- _Data supplied_
*** Begin section ***
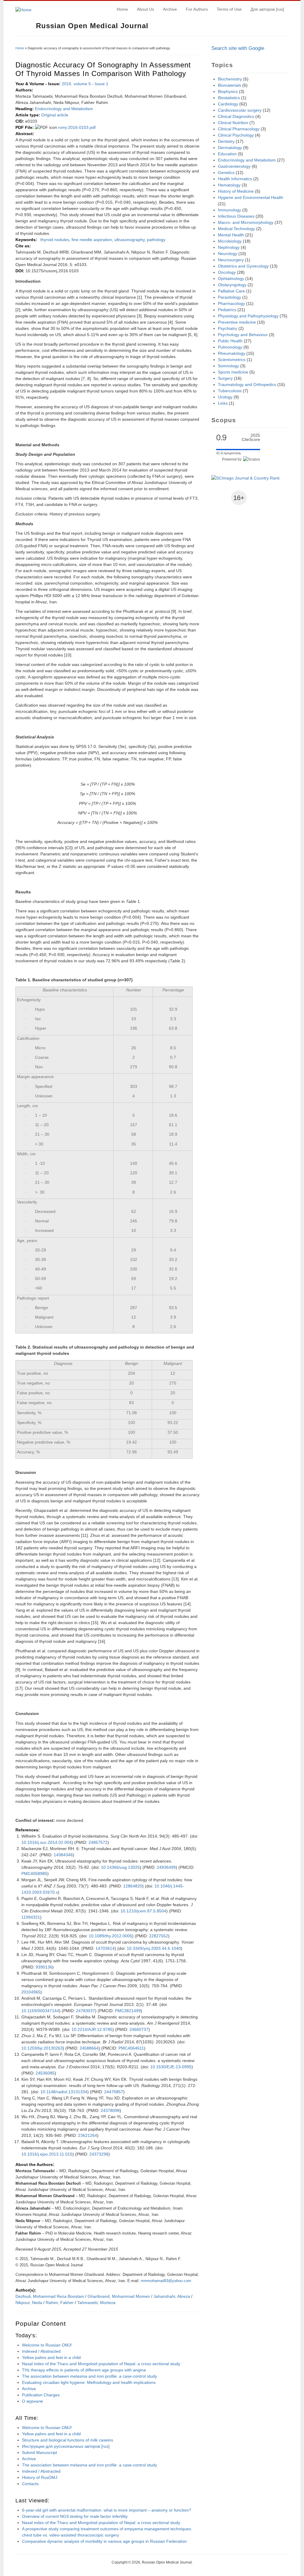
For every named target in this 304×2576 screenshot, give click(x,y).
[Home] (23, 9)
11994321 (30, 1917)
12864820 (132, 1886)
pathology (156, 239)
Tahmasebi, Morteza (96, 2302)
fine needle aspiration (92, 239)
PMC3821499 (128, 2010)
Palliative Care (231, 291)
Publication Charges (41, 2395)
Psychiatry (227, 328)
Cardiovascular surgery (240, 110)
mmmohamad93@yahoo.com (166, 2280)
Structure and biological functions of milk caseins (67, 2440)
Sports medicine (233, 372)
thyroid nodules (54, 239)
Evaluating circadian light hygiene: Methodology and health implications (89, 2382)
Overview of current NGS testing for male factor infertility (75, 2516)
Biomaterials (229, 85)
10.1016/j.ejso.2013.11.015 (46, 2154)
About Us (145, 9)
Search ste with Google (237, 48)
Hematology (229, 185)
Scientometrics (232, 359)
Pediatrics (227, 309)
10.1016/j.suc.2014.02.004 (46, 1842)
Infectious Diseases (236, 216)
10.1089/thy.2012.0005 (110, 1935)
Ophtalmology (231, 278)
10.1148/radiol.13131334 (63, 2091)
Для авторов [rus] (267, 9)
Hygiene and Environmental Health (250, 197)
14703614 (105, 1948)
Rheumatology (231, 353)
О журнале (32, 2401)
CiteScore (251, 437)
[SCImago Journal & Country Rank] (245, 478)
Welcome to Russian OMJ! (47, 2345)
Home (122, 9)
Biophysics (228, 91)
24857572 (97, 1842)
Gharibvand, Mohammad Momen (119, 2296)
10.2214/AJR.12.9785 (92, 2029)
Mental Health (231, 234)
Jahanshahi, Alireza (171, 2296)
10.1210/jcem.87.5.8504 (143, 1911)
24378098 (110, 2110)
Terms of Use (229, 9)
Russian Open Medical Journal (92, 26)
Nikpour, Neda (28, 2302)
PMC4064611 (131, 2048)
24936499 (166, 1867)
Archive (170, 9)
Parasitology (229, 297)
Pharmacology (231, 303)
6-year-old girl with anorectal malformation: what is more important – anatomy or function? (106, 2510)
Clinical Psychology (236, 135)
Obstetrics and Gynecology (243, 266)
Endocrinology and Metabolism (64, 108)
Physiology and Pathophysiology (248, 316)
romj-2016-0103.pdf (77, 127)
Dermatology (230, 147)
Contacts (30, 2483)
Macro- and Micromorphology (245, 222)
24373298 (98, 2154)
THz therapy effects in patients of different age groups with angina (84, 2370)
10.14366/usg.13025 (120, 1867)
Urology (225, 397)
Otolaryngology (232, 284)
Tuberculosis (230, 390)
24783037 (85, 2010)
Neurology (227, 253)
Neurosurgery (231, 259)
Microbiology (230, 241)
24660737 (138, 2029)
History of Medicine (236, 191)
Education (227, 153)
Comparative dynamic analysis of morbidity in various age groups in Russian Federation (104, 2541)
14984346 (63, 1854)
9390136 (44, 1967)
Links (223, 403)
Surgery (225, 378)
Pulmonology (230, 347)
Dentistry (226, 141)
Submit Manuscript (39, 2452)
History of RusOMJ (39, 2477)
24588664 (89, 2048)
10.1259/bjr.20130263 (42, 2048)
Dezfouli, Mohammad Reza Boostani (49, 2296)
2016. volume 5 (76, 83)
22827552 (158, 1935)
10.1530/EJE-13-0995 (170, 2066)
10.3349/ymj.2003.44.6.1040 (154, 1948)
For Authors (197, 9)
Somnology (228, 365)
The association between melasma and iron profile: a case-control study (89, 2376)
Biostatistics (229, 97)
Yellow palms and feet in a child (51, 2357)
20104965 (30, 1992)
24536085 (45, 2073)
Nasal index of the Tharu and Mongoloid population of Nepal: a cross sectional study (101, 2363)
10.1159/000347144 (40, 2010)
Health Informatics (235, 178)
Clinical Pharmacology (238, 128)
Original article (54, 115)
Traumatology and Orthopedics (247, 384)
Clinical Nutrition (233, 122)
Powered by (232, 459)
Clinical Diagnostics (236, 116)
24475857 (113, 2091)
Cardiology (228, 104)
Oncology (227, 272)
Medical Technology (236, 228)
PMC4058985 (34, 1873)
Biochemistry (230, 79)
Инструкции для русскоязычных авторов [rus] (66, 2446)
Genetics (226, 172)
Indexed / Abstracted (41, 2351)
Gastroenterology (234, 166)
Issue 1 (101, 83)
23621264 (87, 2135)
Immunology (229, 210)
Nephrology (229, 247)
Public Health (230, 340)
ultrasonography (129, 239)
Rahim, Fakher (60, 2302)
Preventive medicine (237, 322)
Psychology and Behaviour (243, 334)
*** End section ***
*** Begin section ***
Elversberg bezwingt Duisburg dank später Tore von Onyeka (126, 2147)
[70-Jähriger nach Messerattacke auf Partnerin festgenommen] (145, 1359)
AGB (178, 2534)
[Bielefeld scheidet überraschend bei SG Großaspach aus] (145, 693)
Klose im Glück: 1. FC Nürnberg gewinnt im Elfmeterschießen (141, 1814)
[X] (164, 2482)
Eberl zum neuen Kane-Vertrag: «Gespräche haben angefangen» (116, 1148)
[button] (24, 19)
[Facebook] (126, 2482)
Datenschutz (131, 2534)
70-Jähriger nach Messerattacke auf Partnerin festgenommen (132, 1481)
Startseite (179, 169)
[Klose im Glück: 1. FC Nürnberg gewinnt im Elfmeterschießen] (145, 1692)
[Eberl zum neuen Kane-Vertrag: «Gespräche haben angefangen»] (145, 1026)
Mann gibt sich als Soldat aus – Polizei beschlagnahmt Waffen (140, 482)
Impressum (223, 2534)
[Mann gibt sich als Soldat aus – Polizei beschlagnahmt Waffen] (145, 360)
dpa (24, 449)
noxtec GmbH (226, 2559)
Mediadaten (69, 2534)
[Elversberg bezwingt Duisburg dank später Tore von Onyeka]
*** End section ***
- _What to work on_
Lines of the material above that contain the string "groups" must be counted; respond with the total alone.

- _Answer for this exercise_
2